→ WHAT IS BEING ASKED
Find the line in the entries below that contains "Instruction: Sort table". Repeat it exactly, and every line after it through the line that contains "Given: Collapse the 标绘层 tree folder".

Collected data
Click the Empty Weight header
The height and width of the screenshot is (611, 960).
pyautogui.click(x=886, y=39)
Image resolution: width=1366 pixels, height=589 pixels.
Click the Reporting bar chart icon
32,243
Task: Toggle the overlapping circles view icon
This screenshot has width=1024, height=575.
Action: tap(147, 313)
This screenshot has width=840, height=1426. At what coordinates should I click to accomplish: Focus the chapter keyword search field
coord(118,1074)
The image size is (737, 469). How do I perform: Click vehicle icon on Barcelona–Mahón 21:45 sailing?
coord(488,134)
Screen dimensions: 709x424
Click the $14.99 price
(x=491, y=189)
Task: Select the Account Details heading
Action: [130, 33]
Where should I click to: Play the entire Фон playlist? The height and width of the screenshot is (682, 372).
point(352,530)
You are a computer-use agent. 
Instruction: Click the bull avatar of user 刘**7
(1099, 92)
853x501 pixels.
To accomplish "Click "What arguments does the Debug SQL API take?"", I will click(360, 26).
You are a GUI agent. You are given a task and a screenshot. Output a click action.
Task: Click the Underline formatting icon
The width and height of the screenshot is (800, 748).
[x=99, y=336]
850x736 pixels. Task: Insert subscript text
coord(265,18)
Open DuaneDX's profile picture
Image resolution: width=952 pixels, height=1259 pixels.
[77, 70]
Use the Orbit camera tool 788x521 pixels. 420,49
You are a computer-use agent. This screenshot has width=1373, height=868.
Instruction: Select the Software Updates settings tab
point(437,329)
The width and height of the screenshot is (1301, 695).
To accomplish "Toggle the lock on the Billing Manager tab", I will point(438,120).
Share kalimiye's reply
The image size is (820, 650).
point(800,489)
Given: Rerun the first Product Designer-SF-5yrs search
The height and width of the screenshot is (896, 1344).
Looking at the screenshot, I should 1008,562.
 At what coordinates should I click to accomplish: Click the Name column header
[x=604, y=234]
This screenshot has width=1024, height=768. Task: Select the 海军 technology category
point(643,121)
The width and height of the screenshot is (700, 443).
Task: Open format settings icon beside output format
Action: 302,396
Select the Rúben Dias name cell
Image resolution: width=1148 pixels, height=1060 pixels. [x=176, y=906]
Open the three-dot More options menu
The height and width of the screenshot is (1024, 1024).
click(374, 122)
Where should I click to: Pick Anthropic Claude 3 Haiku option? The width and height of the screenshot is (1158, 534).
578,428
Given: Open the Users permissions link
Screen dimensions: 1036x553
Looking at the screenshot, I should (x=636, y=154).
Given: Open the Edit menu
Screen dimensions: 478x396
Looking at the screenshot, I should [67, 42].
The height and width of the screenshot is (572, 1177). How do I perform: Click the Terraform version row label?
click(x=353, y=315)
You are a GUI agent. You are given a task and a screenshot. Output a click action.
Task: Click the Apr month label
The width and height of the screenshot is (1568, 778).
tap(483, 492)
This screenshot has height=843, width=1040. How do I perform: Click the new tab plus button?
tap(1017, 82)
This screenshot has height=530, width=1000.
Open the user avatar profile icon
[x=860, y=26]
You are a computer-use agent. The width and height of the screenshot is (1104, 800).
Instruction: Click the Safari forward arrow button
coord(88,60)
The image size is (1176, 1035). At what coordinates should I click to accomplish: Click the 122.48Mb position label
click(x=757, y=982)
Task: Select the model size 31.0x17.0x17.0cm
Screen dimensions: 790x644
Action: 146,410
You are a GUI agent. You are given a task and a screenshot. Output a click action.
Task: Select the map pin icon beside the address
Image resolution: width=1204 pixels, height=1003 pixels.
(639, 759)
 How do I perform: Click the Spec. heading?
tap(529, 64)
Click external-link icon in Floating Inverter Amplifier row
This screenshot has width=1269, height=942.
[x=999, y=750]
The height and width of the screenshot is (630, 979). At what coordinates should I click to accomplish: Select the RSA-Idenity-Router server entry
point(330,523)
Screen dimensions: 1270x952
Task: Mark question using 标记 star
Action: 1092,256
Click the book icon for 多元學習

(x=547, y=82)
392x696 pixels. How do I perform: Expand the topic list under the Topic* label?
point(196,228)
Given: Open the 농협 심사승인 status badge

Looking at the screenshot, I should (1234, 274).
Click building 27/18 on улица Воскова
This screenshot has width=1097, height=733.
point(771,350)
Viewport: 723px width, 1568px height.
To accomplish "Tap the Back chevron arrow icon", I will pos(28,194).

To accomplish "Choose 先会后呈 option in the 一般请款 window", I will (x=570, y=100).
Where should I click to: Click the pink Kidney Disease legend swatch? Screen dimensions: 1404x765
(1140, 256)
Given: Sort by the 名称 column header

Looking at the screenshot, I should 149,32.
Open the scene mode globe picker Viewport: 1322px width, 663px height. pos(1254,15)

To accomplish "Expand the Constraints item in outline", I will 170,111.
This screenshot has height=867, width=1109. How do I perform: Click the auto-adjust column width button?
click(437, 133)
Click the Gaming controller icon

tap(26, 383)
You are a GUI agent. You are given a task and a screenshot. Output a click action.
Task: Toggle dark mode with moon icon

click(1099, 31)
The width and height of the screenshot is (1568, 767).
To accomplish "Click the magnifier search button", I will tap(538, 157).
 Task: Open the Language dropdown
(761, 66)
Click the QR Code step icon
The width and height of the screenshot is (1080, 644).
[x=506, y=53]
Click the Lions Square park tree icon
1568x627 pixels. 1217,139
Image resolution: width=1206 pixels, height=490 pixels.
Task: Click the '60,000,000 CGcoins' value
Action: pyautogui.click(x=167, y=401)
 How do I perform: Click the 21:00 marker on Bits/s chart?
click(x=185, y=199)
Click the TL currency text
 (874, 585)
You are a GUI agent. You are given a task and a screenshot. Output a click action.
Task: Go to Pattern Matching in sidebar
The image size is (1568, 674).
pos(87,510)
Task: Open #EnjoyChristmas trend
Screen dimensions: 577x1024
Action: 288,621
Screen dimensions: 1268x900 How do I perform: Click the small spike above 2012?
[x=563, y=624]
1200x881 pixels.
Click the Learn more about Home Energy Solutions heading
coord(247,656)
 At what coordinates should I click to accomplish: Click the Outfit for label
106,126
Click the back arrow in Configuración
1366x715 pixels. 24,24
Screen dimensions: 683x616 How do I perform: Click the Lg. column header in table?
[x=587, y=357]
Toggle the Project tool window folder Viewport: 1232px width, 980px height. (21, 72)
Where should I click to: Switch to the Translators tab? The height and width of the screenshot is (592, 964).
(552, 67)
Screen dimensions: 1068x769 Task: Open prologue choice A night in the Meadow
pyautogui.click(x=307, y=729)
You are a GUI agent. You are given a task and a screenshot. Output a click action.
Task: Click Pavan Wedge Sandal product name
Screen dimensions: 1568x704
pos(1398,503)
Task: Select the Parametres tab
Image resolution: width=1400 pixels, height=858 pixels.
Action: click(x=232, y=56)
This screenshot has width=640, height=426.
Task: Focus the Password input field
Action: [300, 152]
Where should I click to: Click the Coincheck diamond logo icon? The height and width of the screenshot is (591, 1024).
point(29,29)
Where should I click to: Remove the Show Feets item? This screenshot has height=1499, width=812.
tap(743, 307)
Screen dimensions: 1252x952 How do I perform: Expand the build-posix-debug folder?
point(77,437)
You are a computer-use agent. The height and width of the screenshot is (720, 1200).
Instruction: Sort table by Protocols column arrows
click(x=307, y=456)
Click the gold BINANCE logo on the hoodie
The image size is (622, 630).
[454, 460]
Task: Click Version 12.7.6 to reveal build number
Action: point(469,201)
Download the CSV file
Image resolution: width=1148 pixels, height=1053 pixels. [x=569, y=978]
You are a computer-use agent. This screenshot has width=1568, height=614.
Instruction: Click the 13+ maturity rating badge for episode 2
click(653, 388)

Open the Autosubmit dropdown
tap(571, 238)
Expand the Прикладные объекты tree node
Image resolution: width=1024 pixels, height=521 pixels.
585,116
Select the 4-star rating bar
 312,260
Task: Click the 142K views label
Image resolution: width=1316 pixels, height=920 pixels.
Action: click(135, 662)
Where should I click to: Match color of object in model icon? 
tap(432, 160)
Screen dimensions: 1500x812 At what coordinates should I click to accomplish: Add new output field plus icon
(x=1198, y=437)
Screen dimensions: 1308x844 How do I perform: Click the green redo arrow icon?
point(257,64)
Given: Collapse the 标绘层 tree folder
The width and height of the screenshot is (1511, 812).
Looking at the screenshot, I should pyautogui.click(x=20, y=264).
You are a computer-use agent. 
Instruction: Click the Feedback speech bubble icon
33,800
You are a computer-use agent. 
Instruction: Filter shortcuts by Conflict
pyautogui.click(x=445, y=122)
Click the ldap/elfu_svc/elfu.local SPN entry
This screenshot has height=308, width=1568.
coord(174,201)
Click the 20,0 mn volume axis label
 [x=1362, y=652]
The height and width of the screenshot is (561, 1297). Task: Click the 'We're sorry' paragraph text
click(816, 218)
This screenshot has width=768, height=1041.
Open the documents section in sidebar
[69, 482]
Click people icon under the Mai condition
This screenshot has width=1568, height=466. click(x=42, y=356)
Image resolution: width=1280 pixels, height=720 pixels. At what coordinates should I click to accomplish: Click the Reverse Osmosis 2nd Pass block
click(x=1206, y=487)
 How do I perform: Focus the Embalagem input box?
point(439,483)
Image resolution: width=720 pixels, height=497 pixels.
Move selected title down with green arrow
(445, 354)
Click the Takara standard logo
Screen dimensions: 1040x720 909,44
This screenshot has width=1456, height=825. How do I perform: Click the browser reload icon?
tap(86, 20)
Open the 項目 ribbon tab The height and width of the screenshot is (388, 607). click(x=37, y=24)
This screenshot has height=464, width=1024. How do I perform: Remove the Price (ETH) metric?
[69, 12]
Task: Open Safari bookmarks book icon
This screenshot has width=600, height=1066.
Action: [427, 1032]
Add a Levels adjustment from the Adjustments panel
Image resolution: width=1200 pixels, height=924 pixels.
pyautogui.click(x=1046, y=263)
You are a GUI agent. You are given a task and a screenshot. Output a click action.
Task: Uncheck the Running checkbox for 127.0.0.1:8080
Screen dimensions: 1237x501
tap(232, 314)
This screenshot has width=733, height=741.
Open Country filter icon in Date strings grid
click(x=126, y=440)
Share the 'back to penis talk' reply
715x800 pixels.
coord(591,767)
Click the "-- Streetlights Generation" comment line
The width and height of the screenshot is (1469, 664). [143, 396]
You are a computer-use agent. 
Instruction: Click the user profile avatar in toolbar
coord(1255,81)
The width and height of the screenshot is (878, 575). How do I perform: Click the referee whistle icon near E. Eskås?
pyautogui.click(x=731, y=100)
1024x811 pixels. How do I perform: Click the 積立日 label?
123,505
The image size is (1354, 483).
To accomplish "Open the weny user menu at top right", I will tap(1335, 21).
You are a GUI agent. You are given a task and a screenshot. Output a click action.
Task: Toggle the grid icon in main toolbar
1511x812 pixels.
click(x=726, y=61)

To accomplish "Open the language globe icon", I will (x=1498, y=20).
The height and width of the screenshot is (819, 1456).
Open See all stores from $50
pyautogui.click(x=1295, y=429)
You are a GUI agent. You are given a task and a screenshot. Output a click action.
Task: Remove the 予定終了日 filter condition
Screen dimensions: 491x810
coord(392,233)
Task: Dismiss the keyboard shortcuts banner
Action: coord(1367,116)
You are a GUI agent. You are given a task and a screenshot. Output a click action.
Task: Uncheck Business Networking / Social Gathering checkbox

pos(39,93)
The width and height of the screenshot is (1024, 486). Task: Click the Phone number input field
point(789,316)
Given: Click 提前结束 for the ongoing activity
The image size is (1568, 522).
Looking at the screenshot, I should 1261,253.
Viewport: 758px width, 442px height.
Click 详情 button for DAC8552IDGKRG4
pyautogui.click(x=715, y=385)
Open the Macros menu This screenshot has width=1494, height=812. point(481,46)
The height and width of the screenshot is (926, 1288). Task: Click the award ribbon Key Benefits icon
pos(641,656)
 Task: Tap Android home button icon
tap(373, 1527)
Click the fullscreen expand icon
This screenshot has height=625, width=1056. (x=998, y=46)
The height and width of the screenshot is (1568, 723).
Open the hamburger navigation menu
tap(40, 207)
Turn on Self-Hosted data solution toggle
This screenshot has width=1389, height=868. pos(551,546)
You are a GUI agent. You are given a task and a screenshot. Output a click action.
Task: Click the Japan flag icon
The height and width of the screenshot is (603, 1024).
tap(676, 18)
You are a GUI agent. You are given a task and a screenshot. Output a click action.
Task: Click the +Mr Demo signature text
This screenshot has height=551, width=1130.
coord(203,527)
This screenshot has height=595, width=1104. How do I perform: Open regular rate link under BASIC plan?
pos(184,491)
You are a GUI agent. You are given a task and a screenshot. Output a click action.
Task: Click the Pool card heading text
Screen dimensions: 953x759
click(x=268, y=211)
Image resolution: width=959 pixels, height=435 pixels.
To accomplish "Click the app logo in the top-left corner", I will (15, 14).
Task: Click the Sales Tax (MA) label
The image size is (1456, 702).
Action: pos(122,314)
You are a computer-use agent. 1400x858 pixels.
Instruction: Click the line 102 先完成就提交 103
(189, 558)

→ ANSWER SPACE
Instruction: Sort table by Protocols column arrows
click(x=307, y=456)
Click the gold BINANCE logo on the hoodie
The image size is (622, 630).
[454, 460]
Task: Click Version 12.7.6 to reveal build number
Action: point(469,201)
Download the CSV file
Image resolution: width=1148 pixels, height=1053 pixels. [x=569, y=978]
You are a computer-use agent. This screenshot has width=1568, height=614.
Instruction: Click the 13+ maturity rating badge for episode 2
click(653, 388)

Open the Autosubmit dropdown
tap(571, 238)
Expand the Прикладные объекты tree node
Image resolution: width=1024 pixels, height=521 pixels.
585,116
Select the 4-star rating bar
 312,260
Task: Click the 142K views label
Image resolution: width=1316 pixels, height=920 pixels.
Action: click(135, 662)
Where should I click to: Match color of object in model icon? 
tap(432, 160)
Screen dimensions: 1500x812 At what coordinates should I click to accomplish: Add new output field plus icon
(x=1198, y=437)
Screen dimensions: 1308x844 How do I perform: Click the green redo arrow icon?
point(257,64)
Given: Collapse the 标绘层 tree folder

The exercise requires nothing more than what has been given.